We should let the people hear and express their opinion on these proposals through their elected representatives in the Legislative Assembly as well as in public meetings on these proposals.

In respect of CEDAW and PACER Plus, Prime Minister Pohiva and Cabinet acted in accordance with legal advice that was given them by legally qualified people in government. (I know this because I was responsible for the CEDAW initiative.)

If that advice clashed with advice given His Majesty then that can be resolved by going to court for a declaration as to which advice is correct. It does not warrant dissolving the Legislative Assembly.

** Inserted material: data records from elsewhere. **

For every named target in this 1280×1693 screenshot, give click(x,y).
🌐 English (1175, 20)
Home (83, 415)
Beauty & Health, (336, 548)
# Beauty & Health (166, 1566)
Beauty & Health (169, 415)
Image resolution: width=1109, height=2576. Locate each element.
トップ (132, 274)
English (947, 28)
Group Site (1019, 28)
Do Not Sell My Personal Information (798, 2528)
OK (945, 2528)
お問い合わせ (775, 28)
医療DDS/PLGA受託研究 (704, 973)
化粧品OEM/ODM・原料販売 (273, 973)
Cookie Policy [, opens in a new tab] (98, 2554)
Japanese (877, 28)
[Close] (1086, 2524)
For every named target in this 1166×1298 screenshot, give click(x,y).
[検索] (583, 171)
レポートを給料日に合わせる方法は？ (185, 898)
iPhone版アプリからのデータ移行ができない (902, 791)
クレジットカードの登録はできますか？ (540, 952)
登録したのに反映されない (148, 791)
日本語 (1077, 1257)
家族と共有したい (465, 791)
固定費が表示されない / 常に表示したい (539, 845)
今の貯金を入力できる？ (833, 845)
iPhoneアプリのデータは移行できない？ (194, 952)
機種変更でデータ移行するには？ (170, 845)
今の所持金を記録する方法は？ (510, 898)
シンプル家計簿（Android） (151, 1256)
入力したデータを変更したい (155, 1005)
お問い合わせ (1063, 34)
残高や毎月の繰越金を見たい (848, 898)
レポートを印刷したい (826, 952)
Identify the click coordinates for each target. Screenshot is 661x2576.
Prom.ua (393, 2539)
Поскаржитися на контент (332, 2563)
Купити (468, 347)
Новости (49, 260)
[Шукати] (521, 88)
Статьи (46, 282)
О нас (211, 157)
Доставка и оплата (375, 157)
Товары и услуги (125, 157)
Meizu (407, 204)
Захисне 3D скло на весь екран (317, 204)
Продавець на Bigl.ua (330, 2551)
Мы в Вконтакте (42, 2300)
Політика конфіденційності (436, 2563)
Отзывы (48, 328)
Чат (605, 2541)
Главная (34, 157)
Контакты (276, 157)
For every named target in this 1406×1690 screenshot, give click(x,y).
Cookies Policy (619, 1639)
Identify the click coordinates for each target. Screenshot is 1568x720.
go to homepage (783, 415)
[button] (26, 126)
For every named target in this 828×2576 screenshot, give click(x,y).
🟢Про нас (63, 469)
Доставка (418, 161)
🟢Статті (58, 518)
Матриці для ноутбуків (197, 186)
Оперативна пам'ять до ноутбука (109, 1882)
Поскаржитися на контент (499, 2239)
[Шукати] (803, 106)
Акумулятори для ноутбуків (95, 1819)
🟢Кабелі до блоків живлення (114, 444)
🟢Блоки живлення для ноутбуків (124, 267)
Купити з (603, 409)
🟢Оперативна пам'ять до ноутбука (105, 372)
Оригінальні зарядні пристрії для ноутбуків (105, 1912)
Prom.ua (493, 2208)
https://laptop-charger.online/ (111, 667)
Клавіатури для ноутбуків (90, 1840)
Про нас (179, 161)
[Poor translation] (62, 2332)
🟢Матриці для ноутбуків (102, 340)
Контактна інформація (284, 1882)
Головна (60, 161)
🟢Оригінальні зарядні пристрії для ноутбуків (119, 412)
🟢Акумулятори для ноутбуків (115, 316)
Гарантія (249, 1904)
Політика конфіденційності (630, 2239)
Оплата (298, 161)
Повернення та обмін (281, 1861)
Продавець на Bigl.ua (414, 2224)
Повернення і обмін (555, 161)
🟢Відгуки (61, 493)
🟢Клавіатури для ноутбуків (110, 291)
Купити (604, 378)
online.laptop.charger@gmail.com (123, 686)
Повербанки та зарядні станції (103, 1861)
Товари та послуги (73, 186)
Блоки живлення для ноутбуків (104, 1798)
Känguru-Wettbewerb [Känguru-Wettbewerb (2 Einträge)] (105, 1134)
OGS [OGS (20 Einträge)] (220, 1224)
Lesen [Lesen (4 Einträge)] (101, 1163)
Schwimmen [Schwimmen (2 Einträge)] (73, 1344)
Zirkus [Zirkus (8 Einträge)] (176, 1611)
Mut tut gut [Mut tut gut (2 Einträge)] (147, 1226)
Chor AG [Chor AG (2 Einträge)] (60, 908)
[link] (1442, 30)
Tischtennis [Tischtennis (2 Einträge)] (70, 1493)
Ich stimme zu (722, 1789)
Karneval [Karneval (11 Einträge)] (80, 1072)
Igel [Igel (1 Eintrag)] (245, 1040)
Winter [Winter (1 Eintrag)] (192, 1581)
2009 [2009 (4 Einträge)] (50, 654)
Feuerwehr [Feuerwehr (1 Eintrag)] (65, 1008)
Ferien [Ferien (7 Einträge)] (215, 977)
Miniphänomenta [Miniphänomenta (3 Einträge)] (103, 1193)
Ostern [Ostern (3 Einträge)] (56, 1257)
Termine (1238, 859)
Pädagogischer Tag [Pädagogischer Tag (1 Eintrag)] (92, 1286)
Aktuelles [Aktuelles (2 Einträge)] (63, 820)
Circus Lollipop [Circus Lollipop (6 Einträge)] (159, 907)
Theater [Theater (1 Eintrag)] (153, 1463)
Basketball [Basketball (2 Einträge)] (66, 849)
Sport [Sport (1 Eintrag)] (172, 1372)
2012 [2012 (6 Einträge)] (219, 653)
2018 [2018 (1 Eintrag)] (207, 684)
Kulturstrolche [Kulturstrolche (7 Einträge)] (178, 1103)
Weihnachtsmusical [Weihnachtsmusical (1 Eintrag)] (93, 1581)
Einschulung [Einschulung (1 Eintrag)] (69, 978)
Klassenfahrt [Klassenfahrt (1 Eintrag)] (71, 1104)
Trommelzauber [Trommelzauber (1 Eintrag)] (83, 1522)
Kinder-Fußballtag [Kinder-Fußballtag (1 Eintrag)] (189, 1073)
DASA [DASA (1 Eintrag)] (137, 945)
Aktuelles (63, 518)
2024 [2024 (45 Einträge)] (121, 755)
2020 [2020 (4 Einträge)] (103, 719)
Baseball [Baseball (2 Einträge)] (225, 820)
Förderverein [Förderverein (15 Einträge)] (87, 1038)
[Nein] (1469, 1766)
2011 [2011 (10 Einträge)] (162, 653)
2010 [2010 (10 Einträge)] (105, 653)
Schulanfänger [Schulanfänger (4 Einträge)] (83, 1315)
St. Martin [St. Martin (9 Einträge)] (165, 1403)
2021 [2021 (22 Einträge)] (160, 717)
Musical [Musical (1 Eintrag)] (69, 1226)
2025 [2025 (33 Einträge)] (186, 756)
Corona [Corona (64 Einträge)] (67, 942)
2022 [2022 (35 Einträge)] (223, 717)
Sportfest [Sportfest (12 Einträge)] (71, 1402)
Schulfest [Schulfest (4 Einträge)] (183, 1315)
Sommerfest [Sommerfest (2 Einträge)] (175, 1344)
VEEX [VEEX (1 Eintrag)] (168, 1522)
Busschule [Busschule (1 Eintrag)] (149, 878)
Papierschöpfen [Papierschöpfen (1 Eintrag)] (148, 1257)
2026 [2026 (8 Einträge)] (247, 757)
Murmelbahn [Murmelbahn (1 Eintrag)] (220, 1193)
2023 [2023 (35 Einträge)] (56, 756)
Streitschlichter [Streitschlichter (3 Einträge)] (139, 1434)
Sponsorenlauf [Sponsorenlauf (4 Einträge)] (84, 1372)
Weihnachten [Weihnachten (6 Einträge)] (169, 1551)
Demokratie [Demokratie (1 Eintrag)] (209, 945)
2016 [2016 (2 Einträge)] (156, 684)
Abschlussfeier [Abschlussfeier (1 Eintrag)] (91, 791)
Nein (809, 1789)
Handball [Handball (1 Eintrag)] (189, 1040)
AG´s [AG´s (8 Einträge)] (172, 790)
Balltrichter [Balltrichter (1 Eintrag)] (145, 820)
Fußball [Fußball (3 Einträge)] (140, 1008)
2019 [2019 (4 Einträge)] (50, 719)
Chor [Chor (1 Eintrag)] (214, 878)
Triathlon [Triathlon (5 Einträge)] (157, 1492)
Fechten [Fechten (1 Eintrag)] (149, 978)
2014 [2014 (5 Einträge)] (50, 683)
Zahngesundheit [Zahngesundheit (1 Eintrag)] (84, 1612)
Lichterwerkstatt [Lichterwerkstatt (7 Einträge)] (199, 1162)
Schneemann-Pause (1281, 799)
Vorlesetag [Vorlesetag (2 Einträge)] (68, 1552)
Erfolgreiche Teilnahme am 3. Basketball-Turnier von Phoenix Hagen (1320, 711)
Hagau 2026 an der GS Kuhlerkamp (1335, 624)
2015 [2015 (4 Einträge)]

The second group of reasons I have classified as:

  1. Alleged Mismanagement by the Prime Minister and Cabinet.
    • Lying to the Legislative Assembly that Hon Etuate Lavulavu would be punished and not delivering on it.
    • Misleading the Legislative Assembly on the Pacific Games 2019 and continuing to collect the foreign exchange levy, though hosting the Games had been cancelled.
    • Raising their own salaries in response to a tax threshhold increase whilst the rest of the country carry the extra tax burden.
    • Petitions of impeachment not worth of the Legislative Assembly’s time and resources.

This second group of reasons I regard as specious.

These could have been dealt with by the Hon Speaker as he has considerable powers under the Rules of Procedure of the Legislative Assembly and under the Constitution (Clause 70) to punish members who behave in contempt of the Legislative Assembly.

They certainly do not warrant the dissolution of Parliament.
So I stand by my proposal for the former Prime Mnister and Cabinet to seek and immediate injunction and judicial review of His Majesty’s proclamation.